Alaska’s Ranked Choice Voting (RCV) system, implemented in 2022 alongside a top-four open primary, stands as a convoluted, anti-democratic disaster that has delivered confusion, disenfranchisement, and manipulated outcomes rather than the promised “better elections.”
The system’s core flaw is its complexity: instead of letting voters simply choose their preferred candidate, it forces them to rank multiple options they may know little about. Most Alaskans don’t closely follow every race, yet RCV pressures them into ranking lesser-known or disliked candidates on little more than guesswork. This breeds widespread confusion, higher rates of spoiled or “exhausted” ballots (where votes vanish after a voter’s top choices are eliminated), and outright disenfranchisement. In the 2022 special congressional election, thousands of ballots were effectively discarded when voters supported only one candidate—disproportionately harming straightforward Republican preferences.
The infamous 2022 U.S. House special election epitomizes RCV’s betrayal. Despite roughly 60% of first-choice votes going to Republicans (Palin + Begich), Democrat Mary Peltola won after second-choice reallocation. Critics rightly called this outcome rigged: a minority-preference candidate triumphed because the system diluted and redistributed votes in opaque rounds of tabulation that can defy intuitive majority will. (Even mathematical quirks showed Begich hypothetically beating both opponents head-to-head, yet still losing under RCV rules.) Republicans saw this as a mechanism that punishes party-loyal candidates and rewards moderates or Democrats in a conservative-leaning state—exactly why national GOP figures labeled it a “scam” designed to thwart conservatives.
Worse still, RCV delays results for weeks (Alaska waits 15+ days just to start full tabulation), erodes trust, and invites endless controversy. It rewards strategic gaming over sincere voting and disproportionately burdens less-informed or time-constrained voters, tilting power toward political elites who understand the system.

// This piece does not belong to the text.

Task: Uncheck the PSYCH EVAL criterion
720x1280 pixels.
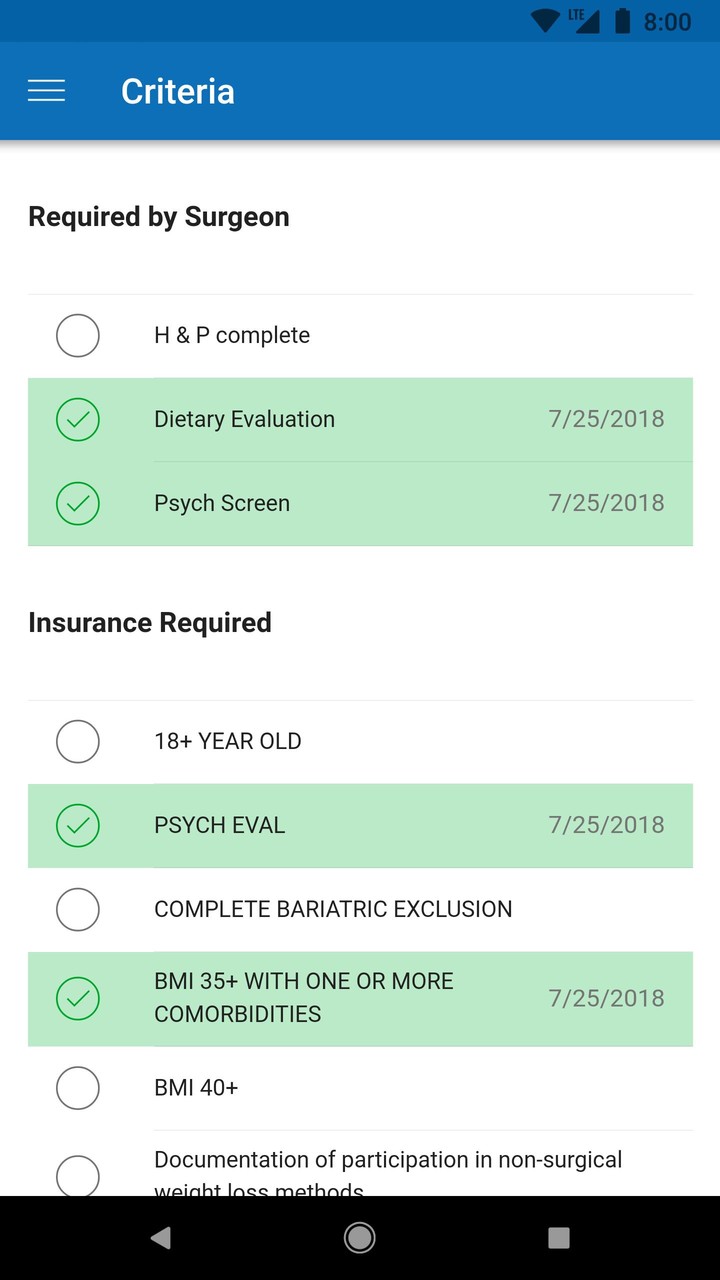Action: 78,826

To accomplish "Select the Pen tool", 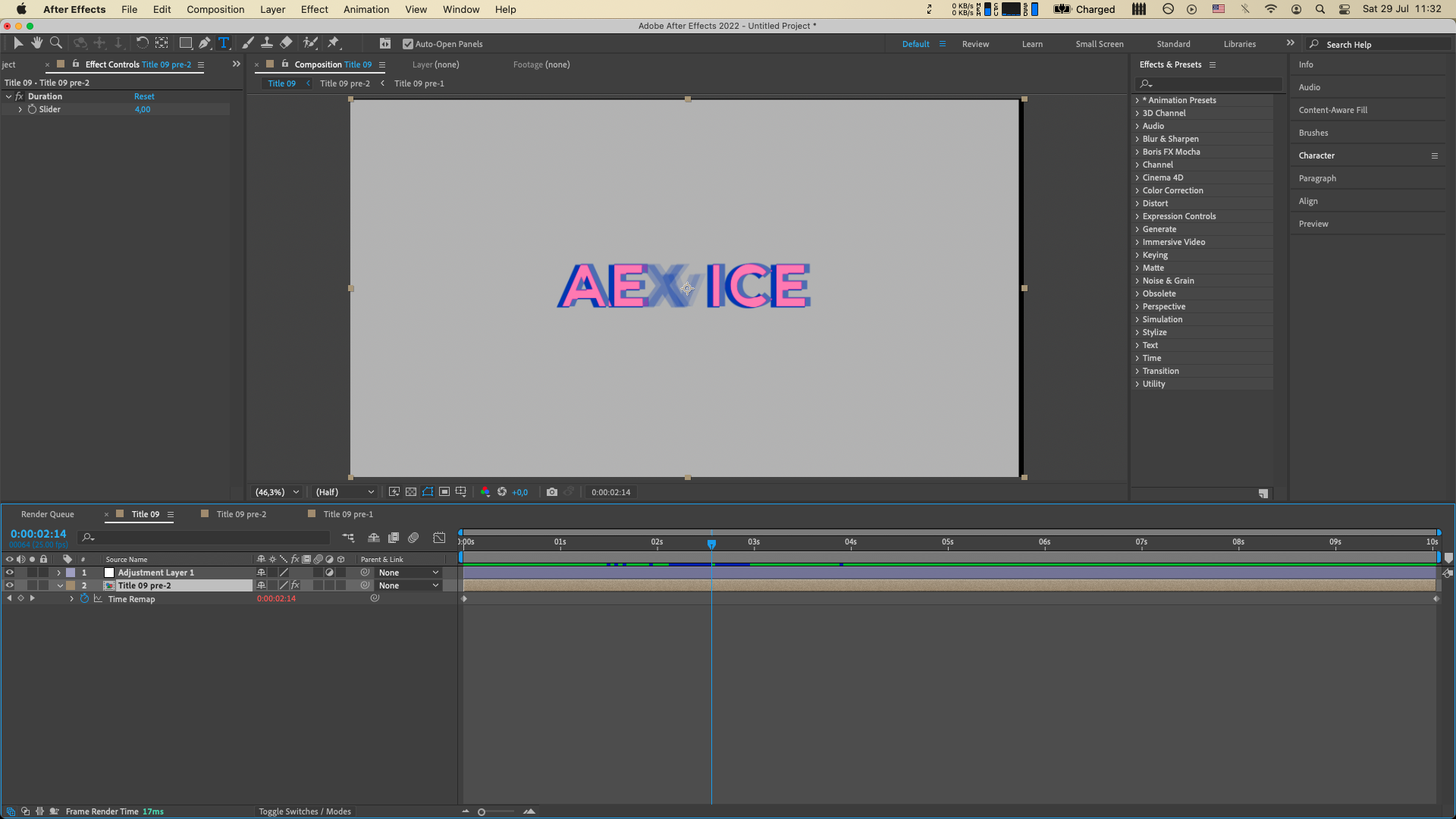I will 205,43.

Alaska’s narrow failure to repeal RCV in 2024 (by a mere 664 votes after massive out-of-state spending to preserve it) does not redeem the scheme, it exposes how entrenched interests have foisted a flawed, confusing experiment on voters. Far from enhancing democracy, Alaska’s RCV has proven a costly, opaque vehicle for minority rule, voter suppression via exhaustion, and partisan manipulation dressed up as reform. It deserves swift abolition before it further erodes faith in fair elections.